Canada’s ratification of the UN Convention on the Rights of Persons with Disabilities last Thursday has garnered support among disability rights activists, though concerns remain as to when the convention’s terms will be fully implemented.
Minister of foreign affairs Lawrence Cannon has said that “Canada is committed to promoting and protecting the rights of persons with disabilities and enabling their full participation in society,” and that the ratification of the convention underscores the federal government’s “strong commitment to this goal.”
The convention protects the rights and dignity of persons with disabilities, and parties to the convention are required to promote, protect, and ensure the human rights of such persons.
Article 19 and 20 of the convention state, “Rights specific to this convention include the rights to live independently and be included in the community and to personal mobility.”
However, president of McGill Students Supporting Disabilities (SSD) Molara Awosedo asserted that the government would have to demonstrate its support for persons with disabilities by putting the convention into practice.
“Charters are only as good as they are implemented. In Canada true change will come about only if we use the Canadian Charter and therefore can hold the government legally responsible, which we have seen in the past,” said Awosedo.
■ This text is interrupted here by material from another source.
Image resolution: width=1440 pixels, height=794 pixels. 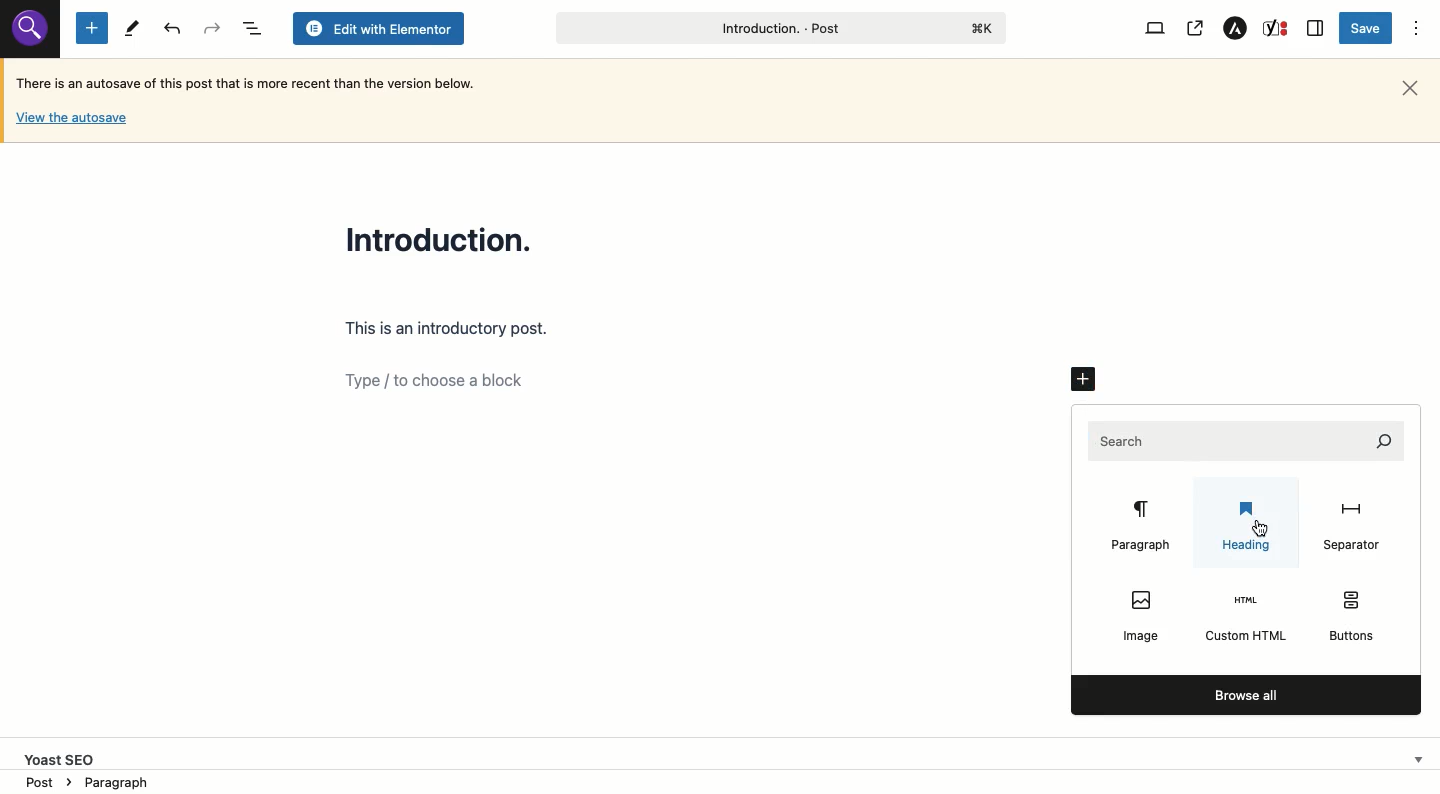 What do you see at coordinates (71, 121) in the screenshot?
I see `View autosave` at bounding box center [71, 121].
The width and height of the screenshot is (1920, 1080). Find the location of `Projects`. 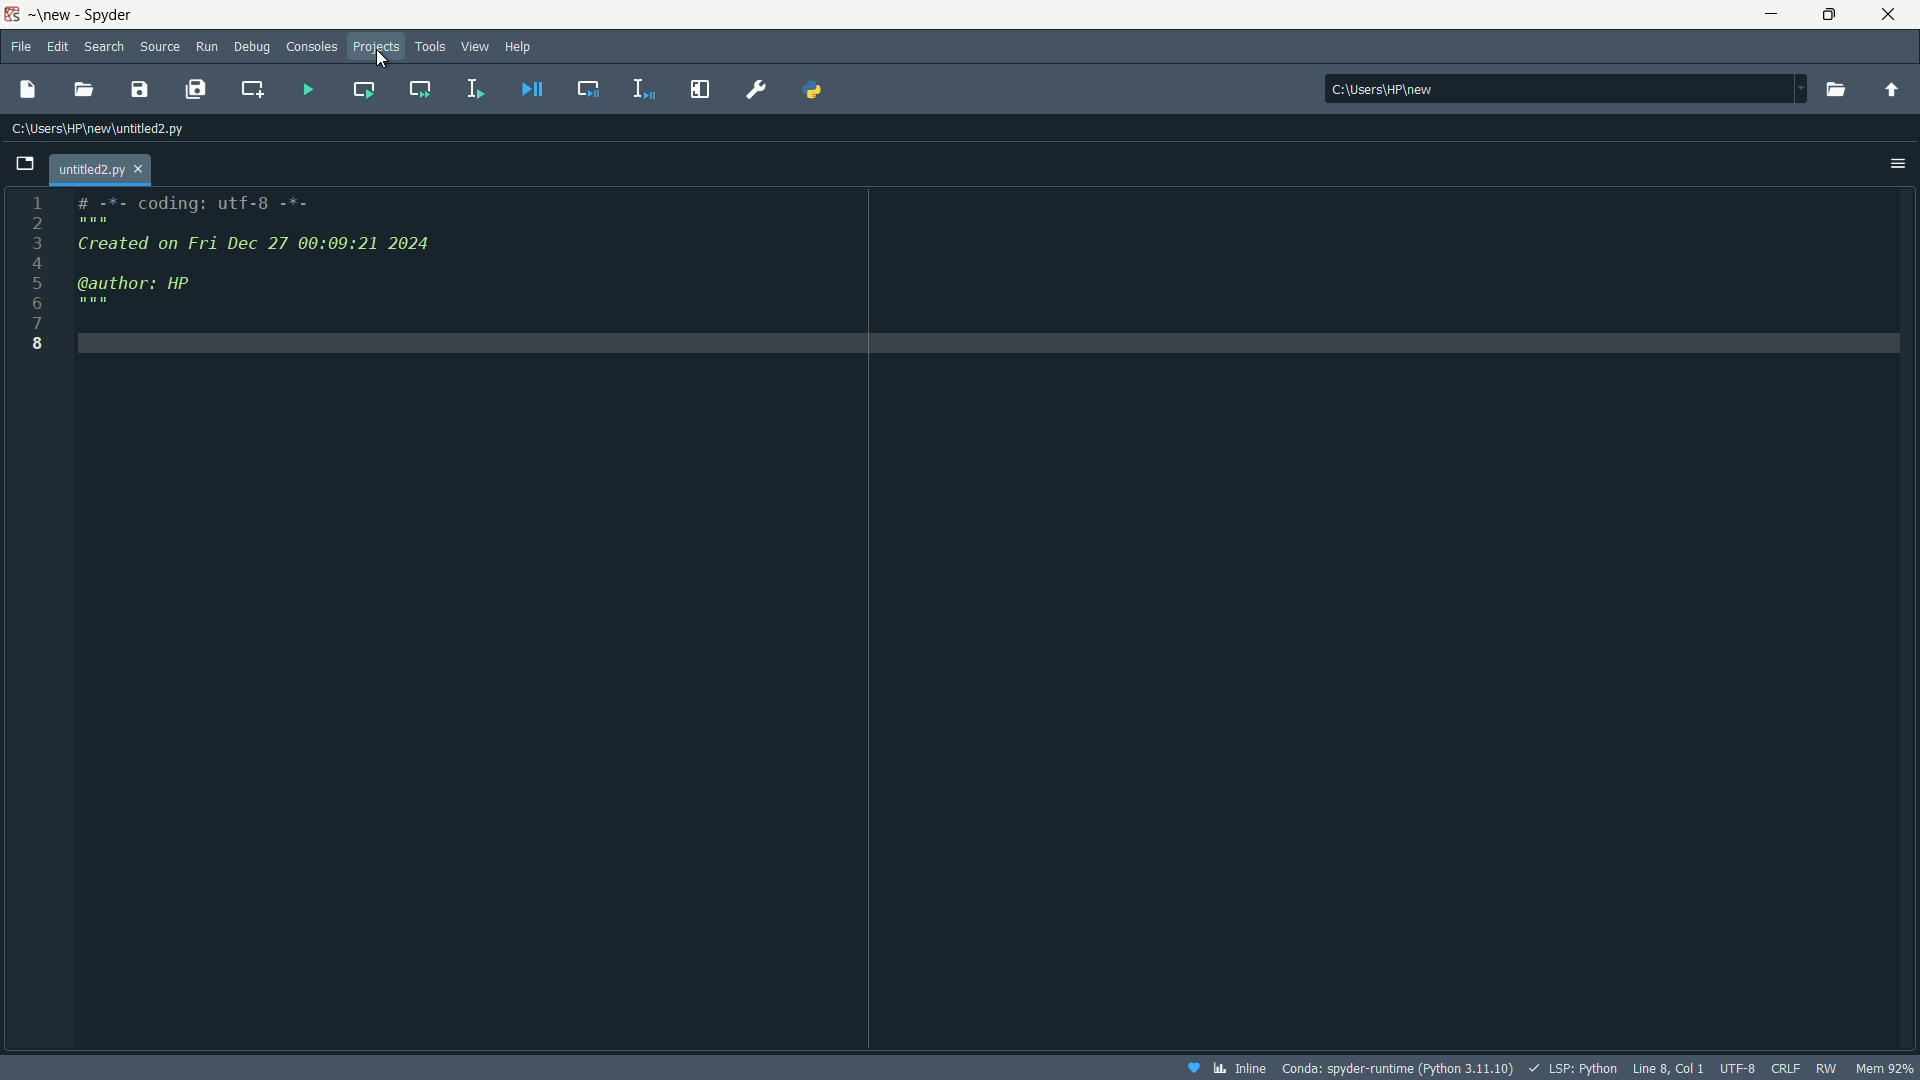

Awosedo pointed to the lack of accessibility for people with disabilities using the Montreal metro system as an example of changes that needed to be implemented.
“We feel that the metro system should be accessible to everyone and we feel that this change can come about. If more people start paying attention to disability rights hopefully people will get involved and speak up,” said Awosedo.
Only five Montreal metro stations are wheelchair accessible and equipped with elevators.
“Although we do understand that there is specific transportation for those who are disabled, every person should have the choice to use the metro system,” said Awosedo.
Marianne Rouette, an official for the Société de transport de Montréal (STM), addressed these transportation concerns, saying, “We are doing a lot of things for disabled people in Montreal because we care.”
She added that the STM provides other forms of transportation more accessible to disabled persons, such as improved buses with access ramps and reserved areas for wheelchairs, and that three additional metro stations would soon be adapted to accommodate wheelchairs.
Catherine Frazee, director of Ryerson’s Institute of Disability Studies, drew attention to the challenges faced by disabled persons seeking to travel across the country.
The Vancouver Sun reported earlier this month that Frazee was unable to travel directly from Toronto to Vancouver during the Winter Paralympics because of her disability.
Frazee must remain in her wheelchair at all times and can only travel by train. Despite her efforts to coordinate her travel with VIA Rail, the company was unable to accommodate her wheelchair. Frazee was forced to travel to the U.S. to take an Amtrak train adapted for persons with disabilities.
There are approximately 4.4 million people with disabilities in Canada, accounting for 14.3 per cent of the population.